In previsione di una potenziale cyber guerra futura, il governo indiano pensa a un esercito di cervelli antiattacchi informatici
di Jason Overdorf - Global Post 5 dic 2011 

 

Nuova Delhi – Per dare la notizia che segue, potremmo adattare ai tempi moderni il vecchio adagio "Solo un ladro sa come acchiappare un ladro" e coniare “Solo un genio dell'informatica sa catturarne un altro”.
E' questa la logica, infatti, che sta dietro alla risposta indiana di questi giorni alla crescente paura di una “cyber guerra”.
L'anno scorso il governo indiano è rimasto a dir poco sgomento di fronte agli effetti dell’attacco del virus Stuxnet sull'impianto nucleare iraniano di Natanz. E quindi, dopo una serie di attacchi ad aziende e siti web governativi indiani, un gruppo di hacker “eroi”, come si sono autodefiniti, sta mettendo insieme un piccolo esercito.
"Le statistiche parlano di meno del 15% degli indiani che usa internet.
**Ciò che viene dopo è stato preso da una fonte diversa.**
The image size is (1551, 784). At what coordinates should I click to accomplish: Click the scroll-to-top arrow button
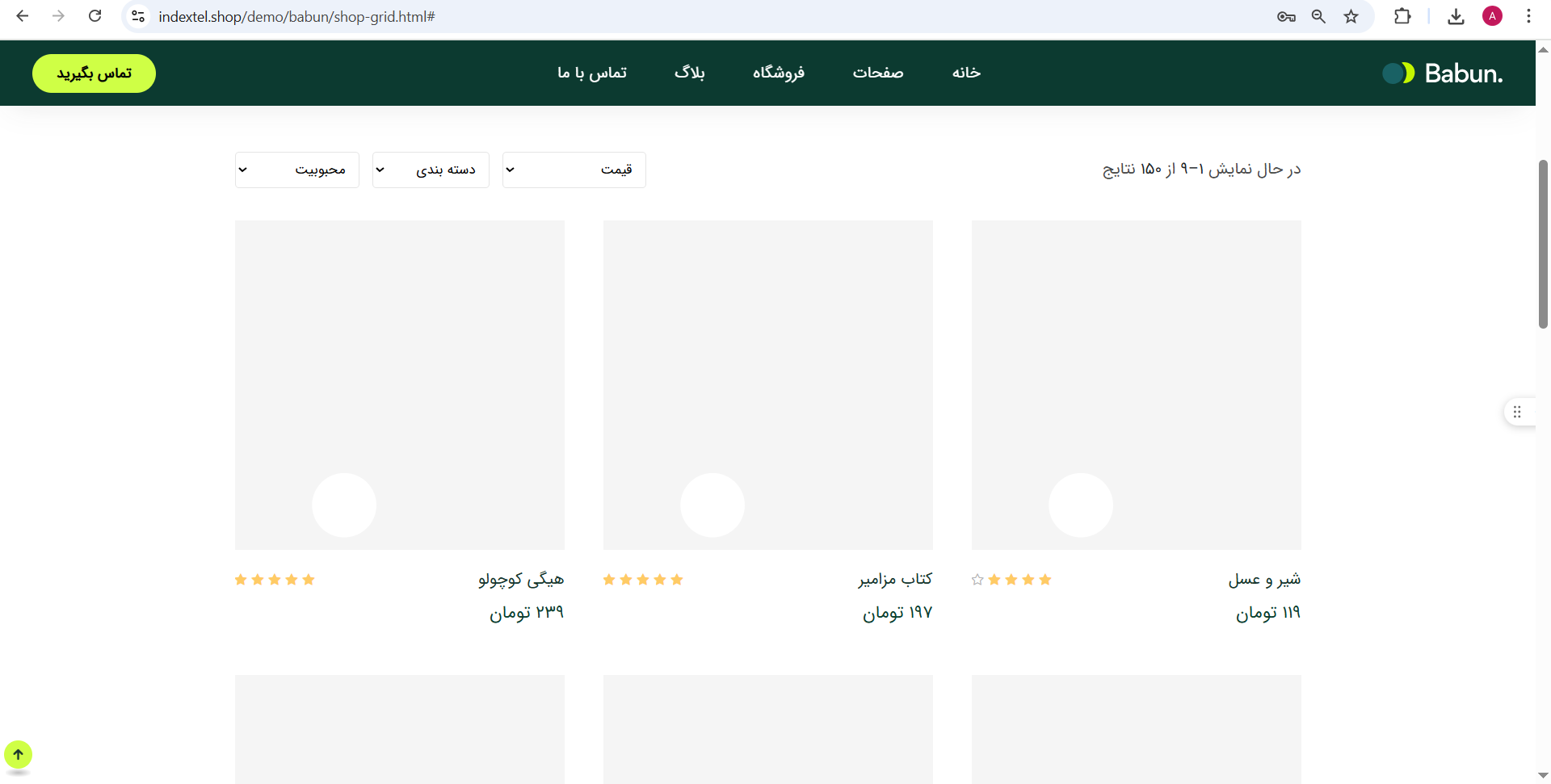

Eppure siamo al primo posto per gli attacchi da virus informatici e al secondo per i crimini informatici subiti" ci dice Rajshekhar Murthy, hacker e imprenditore indiano.
Un mese fa, durante la Malcon, una conferenza sui malware fondata dallo stesso Murthy nel 2010, l'Isac (Information Security and Analysis Center) ha parlato di un progetto per un “registro” nazionale degli hacker, in grado di proteggere le cruciali infrastrutture informatiche del Paese. Si chiamerà National Security Database (NSD) e avrà lo scopo di registrare e formare hacker tramite un esame (che costerà circa 500$ a testa).
"L'NSD dovrà poter agire su ampio raggio e non limitarsi a compilare un albo dei migliori professionisti esperti di sicurezza informatica in India" ci dice Murthy. L'idea è prima di tutto mettere a fuoco "in quali settori questi esperti possano dare aiuto concreto al Paese, non solo per quanto riguarda la lotta ai crimini informatici, ma anche quando si parla di scelte tattiche e riforme, per una migliore gestione della sicurezza in genere".
E non è mai troppo presto.
"Sapere come agire correttamente di fronte a crimini informatici, soprattutto adesso che l'India sta cercando di ampliare il proprio raggio di azione in termini finanziari e informatici, è fondamentale".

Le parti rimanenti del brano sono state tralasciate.